About this task - Your reply should be the following data, copied exactly.

Dataset entries
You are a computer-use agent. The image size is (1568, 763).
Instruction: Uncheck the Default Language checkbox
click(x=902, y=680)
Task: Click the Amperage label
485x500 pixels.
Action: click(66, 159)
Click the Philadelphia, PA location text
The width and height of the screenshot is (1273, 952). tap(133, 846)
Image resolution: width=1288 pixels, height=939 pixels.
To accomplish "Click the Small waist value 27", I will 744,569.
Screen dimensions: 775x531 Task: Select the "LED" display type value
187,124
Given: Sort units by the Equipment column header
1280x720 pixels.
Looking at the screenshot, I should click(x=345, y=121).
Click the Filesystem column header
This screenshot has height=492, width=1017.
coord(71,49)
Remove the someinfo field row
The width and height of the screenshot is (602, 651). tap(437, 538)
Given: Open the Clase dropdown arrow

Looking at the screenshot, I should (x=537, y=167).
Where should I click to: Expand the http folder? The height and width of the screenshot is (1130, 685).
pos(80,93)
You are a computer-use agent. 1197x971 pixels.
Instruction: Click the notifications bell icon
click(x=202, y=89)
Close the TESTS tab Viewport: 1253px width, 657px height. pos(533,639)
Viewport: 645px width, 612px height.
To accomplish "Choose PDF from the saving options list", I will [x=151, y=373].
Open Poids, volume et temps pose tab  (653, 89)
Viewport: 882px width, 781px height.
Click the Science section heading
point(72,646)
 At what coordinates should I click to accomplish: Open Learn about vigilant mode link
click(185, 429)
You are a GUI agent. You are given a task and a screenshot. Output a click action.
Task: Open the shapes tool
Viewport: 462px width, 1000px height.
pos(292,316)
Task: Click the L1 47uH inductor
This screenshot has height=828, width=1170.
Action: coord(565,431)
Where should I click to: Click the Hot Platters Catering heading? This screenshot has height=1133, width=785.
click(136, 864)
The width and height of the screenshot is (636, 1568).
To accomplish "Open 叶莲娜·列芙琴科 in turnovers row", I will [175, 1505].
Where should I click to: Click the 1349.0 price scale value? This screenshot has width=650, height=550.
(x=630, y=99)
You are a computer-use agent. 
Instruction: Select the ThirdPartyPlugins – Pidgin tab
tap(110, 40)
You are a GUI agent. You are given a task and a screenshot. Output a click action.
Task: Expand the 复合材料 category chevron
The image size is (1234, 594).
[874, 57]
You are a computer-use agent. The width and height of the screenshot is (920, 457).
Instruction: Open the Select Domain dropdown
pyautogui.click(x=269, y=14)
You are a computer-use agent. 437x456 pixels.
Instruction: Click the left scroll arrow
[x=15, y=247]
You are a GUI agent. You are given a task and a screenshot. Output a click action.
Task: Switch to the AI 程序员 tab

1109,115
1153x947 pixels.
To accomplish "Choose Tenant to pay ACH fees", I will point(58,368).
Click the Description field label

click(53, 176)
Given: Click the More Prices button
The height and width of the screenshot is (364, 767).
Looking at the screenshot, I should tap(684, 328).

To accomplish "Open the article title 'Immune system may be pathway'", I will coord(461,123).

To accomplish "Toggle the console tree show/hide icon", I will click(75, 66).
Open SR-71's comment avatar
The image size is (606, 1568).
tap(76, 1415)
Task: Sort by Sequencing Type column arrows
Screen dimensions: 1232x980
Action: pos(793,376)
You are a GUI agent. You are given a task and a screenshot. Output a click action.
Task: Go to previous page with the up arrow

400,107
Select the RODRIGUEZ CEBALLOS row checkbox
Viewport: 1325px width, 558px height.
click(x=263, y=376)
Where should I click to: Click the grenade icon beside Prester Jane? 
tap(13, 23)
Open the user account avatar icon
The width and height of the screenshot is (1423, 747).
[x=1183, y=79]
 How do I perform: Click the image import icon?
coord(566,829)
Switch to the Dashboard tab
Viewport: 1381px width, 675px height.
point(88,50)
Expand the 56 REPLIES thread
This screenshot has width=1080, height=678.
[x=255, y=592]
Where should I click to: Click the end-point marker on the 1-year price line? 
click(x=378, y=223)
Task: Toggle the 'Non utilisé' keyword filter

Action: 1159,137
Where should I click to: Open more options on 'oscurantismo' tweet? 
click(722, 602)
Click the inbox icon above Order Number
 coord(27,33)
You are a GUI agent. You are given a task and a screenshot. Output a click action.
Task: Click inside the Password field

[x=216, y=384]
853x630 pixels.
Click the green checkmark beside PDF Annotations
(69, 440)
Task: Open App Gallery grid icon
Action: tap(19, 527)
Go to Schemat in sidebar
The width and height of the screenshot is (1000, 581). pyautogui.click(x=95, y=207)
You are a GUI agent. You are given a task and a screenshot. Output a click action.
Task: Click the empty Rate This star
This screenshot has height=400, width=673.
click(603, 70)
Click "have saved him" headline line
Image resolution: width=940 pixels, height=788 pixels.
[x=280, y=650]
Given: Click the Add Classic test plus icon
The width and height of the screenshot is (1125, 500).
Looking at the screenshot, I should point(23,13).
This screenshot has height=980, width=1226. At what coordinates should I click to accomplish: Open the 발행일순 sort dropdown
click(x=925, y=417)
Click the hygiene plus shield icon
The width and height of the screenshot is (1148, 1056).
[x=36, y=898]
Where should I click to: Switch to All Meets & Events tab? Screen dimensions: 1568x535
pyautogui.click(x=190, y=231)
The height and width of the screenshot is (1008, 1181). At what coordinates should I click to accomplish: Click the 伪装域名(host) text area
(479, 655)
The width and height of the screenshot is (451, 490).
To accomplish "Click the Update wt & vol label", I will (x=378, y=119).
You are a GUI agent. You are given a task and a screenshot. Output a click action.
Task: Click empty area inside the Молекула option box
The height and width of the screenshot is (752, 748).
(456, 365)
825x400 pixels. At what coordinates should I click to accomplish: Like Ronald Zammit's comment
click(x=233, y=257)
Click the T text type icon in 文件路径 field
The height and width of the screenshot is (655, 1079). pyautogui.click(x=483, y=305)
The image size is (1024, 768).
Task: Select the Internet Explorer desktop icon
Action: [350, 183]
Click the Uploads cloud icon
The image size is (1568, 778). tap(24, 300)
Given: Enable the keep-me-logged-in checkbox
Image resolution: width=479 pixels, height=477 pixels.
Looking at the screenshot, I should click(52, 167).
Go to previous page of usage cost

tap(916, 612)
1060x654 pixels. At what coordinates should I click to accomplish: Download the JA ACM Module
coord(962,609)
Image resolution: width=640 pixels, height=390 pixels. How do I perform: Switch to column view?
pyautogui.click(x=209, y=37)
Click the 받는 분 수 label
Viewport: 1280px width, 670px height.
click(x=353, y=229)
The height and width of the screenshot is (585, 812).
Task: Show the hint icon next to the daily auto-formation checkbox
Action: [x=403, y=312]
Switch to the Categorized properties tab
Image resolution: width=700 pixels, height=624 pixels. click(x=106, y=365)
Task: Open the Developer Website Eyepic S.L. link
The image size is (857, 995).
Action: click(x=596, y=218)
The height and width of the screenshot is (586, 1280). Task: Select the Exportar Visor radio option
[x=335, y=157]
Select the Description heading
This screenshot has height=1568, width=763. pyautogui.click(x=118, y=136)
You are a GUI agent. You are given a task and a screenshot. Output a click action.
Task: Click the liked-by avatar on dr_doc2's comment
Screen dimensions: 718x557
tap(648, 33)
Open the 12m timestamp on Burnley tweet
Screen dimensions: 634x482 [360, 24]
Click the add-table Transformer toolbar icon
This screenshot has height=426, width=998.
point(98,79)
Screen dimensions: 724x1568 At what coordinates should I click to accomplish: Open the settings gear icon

Task output -
You are a computer-use agent. The image size is (1568, 763).
Instruction: Uncheck the Default Language checkbox
click(x=902, y=680)
Task: Click the Amperage label
485x500 pixels.
Action: click(66, 159)
Click the Philadelphia, PA location text
The width and height of the screenshot is (1273, 952). tap(133, 846)
Image resolution: width=1288 pixels, height=939 pixels.
To accomplish "Click the Small waist value 27", I will 744,569.
Screen dimensions: 775x531 Task: Select the "LED" display type value
187,124
Given: Sort units by the Equipment column header
1280x720 pixels.
Looking at the screenshot, I should click(x=345, y=121).
Click the Filesystem column header
This screenshot has height=492, width=1017.
coord(71,49)
Remove the someinfo field row
The width and height of the screenshot is (602, 651). tap(437, 538)
Given: Open the Clase dropdown arrow

Looking at the screenshot, I should (x=537, y=167).
Where should I click to: Expand the http folder? The height and width of the screenshot is (1130, 685).
pos(80,93)
You are a computer-use agent. 1197x971 pixels.
Instruction: Click the notifications bell icon
click(x=202, y=89)
Close the TESTS tab Viewport: 1253px width, 657px height. pos(533,639)
Viewport: 645px width, 612px height.
To accomplish "Choose PDF from the saving options list", I will [x=151, y=373].
Open Poids, volume et temps pose tab  (653, 89)
Viewport: 882px width, 781px height.
Click the Science section heading
point(72,646)
 At what coordinates should I click to accomplish: Open Learn about vigilant mode link
click(185, 429)
You are a GUI agent. You are given a task and a screenshot. Output a click action.
Task: Open the shapes tool
Viewport: 462px width, 1000px height.
pos(292,316)
Task: Click the L1 47uH inductor
This screenshot has height=828, width=1170.
Action: coord(565,431)
Where should I click to: Click the Hot Platters Catering heading? This screenshot has height=1133, width=785.
click(136, 864)
The width and height of the screenshot is (636, 1568).
To accomplish "Open 叶莲娜·列芙琴科 in turnovers row", I will [175, 1505].
Where should I click to: Click the 1349.0 price scale value? This screenshot has width=650, height=550.
(x=630, y=99)
You are a computer-use agent. 
Instruction: Select the ThirdPartyPlugins – Pidgin tab
tap(110, 40)
You are a GUI agent. You are given a task and a screenshot. Output a click action.
Task: Expand the 复合材料 category chevron
The image size is (1234, 594).
[874, 57]
You are a computer-use agent. The width and height of the screenshot is (920, 457).
Instruction: Open the Select Domain dropdown
pyautogui.click(x=269, y=14)
You are a computer-use agent. 437x456 pixels.
Instruction: Click the left scroll arrow
[x=15, y=247]
You are a GUI agent. You are given a task and a screenshot. Output a click action.
Task: Switch to the AI 程序员 tab

1109,115
1153x947 pixels.
To accomplish "Choose Tenant to pay ACH fees", I will point(58,368).
Click the Description field label

click(53, 176)
Given: Click the More Prices button
The height and width of the screenshot is (364, 767).
Looking at the screenshot, I should tap(684, 328).

To accomplish "Open the article title 'Immune system may be pathway'", I will coord(461,123).

To accomplish "Toggle the console tree show/hide icon", I will click(75, 66).
Open SR-71's comment avatar
The image size is (606, 1568).
tap(76, 1415)
Task: Sort by Sequencing Type column arrows
Screen dimensions: 1232x980
Action: pos(793,376)
You are a GUI agent. You are given a task and a screenshot. Output a click action.
Task: Go to previous page with the up arrow

400,107
Select the RODRIGUEZ CEBALLOS row checkbox
Viewport: 1325px width, 558px height.
click(x=263, y=376)
Where should I click to: Click the grenade icon beside Prester Jane? 
tap(13, 23)
Open the user account avatar icon
The width and height of the screenshot is (1423, 747).
[x=1183, y=79]
 How do I perform: Click the image import icon?
coord(566,829)
Switch to the Dashboard tab
Viewport: 1381px width, 675px height.
point(88,50)
Expand the 56 REPLIES thread
This screenshot has width=1080, height=678.
[x=255, y=592]
Where should I click to: Click the end-point marker on the 1-year price line? 
click(x=378, y=223)
Task: Toggle the 'Non utilisé' keyword filter

Action: 1159,137
Where should I click to: Open more options on 'oscurantismo' tweet? 
click(722, 602)
Click the inbox icon above Order Number
 coord(27,33)
You are a GUI agent. You are given a task and a screenshot. Output a click action.
Task: Click inside the Password field

[x=216, y=384]
853x630 pixels.
Click the green checkmark beside PDF Annotations
(69, 440)
Task: Open App Gallery grid icon
Action: tap(19, 527)
Go to Schemat in sidebar
The width and height of the screenshot is (1000, 581). pyautogui.click(x=95, y=207)
You are a GUI agent. You are given a task and a screenshot. Output a click action.
Task: Click the empty Rate This star
This screenshot has height=400, width=673.
click(603, 70)
Click "have saved him" headline line
Image resolution: width=940 pixels, height=788 pixels.
[x=280, y=650]
Given: Click the Add Classic test plus icon
The width and height of the screenshot is (1125, 500).
Looking at the screenshot, I should point(23,13).
This screenshot has height=980, width=1226. At what coordinates should I click to accomplish: Open the 발행일순 sort dropdown
click(x=925, y=417)
Click the hygiene plus shield icon
The width and height of the screenshot is (1148, 1056).
[x=36, y=898]
Where should I click to: Switch to All Meets & Events tab? Screen dimensions: 1568x535
pyautogui.click(x=190, y=231)
The height and width of the screenshot is (1008, 1181). At what coordinates should I click to accomplish: Click the 伪装域名(host) text area
(479, 655)
The width and height of the screenshot is (451, 490).
To accomplish "Click the Update wt & vol label", I will (x=378, y=119).
You are a GUI agent. You are given a task and a screenshot. Output a click action.
Task: Click empty area inside the Молекула option box
The height and width of the screenshot is (752, 748).
(456, 365)
825x400 pixels. At what coordinates should I click to accomplish: Like Ronald Zammit's comment
click(x=233, y=257)
Click the T text type icon in 文件路径 field
The height and width of the screenshot is (655, 1079). pyautogui.click(x=483, y=305)
The image size is (1024, 768).
Task: Select the Internet Explorer desktop icon
Action: [350, 183]
Click the Uploads cloud icon
The image size is (1568, 778). tap(24, 300)
Given: Enable the keep-me-logged-in checkbox
Image resolution: width=479 pixels, height=477 pixels.
Looking at the screenshot, I should click(52, 167).
Go to previous page of usage cost

tap(916, 612)
1060x654 pixels. At what coordinates should I click to accomplish: Download the JA ACM Module
coord(962,609)
Image resolution: width=640 pixels, height=390 pixels. How do I perform: Switch to column view?
pyautogui.click(x=209, y=37)
Click the 받는 분 수 label
Viewport: 1280px width, 670px height.
click(x=353, y=229)
The height and width of the screenshot is (585, 812).
Task: Show the hint icon next to the daily auto-formation checkbox
Action: [x=403, y=312]
Switch to the Categorized properties tab
Image resolution: width=700 pixels, height=624 pixels. click(x=106, y=365)
Task: Open the Developer Website Eyepic S.L. link
The image size is (857, 995).
Action: click(x=596, y=218)
The height and width of the screenshot is (586, 1280). Task: Select the Exportar Visor radio option
[x=335, y=157]
Select the Description heading
This screenshot has height=1568, width=763. pyautogui.click(x=118, y=136)
You are a GUI agent. You are given a task and a screenshot. Output a click action.
Task: Click the liked-by avatar on dr_doc2's comment
Screen dimensions: 718x557
tap(648, 33)
Open the 12m timestamp on Burnley tweet
Screen dimensions: 634x482 [360, 24]
Click the add-table Transformer toolbar icon
This screenshot has height=426, width=998.
point(98,79)
Screen dimensions: 724x1568 At what coordinates should I click to accomplish: Open the settings gear icon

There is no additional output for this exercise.